**RECORD LIST**:

··········

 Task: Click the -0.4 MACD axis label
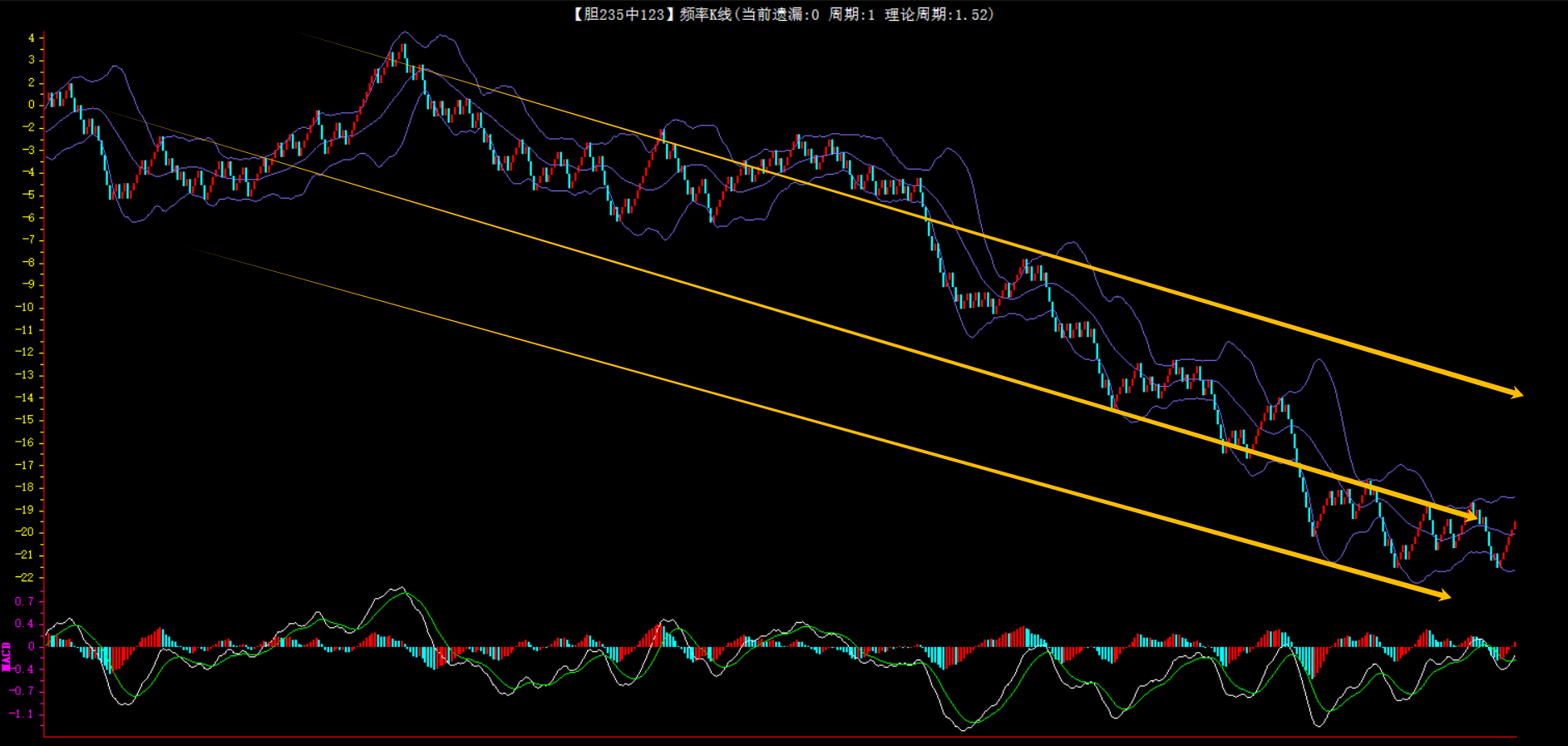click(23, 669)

··········

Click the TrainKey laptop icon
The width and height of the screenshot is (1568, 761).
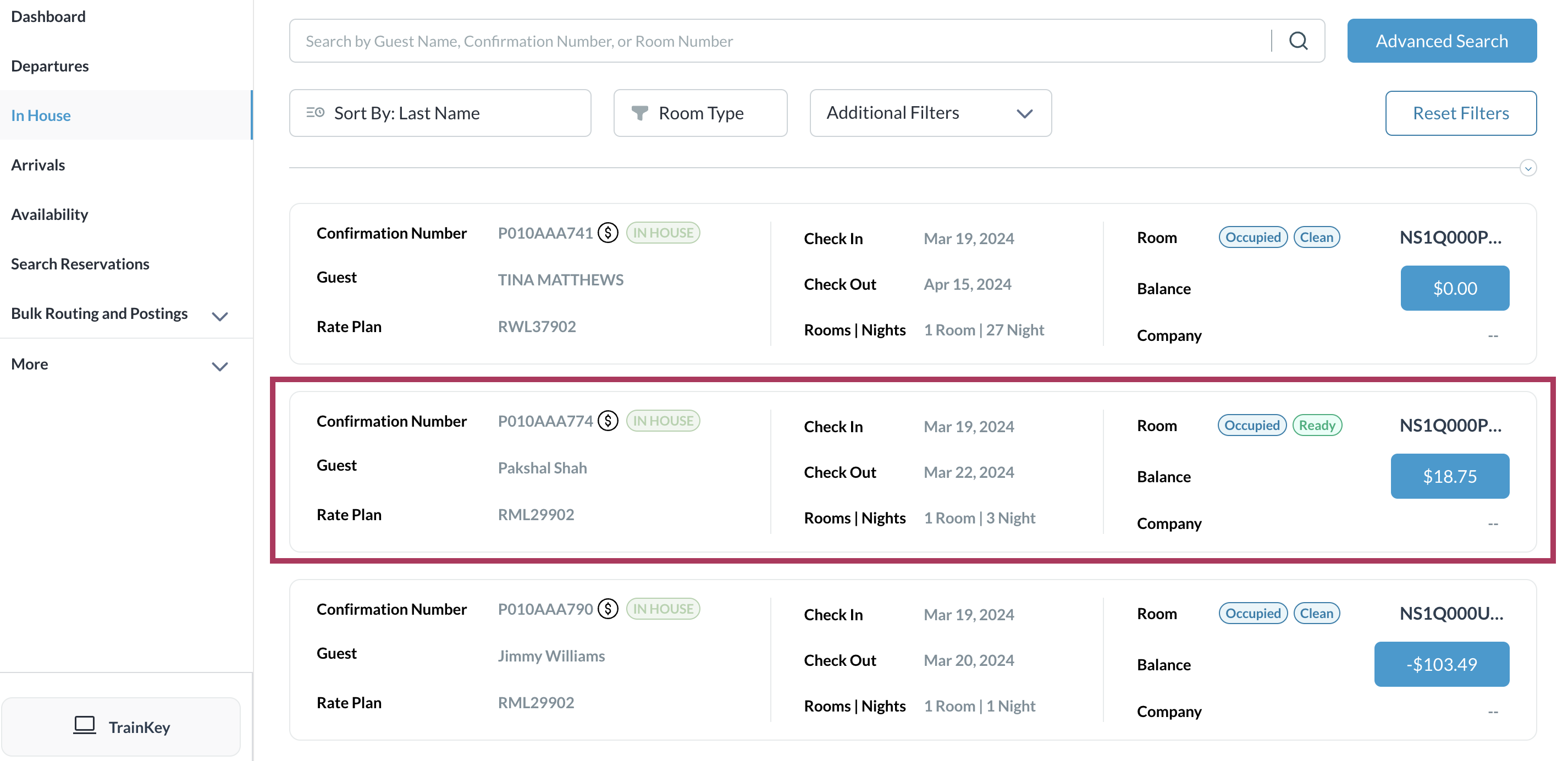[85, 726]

··········

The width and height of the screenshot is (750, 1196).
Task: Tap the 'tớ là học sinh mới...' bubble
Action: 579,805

··········

**DIRECTIONS FOR THIS TASK**:
Pull together every line in the records that contains the string "height", and copy each one in full.

**WRITTEN RESPONSE**:
The width and height of the screenshot is (1568, 761).
The width and height of the screenshot is (750, 1196).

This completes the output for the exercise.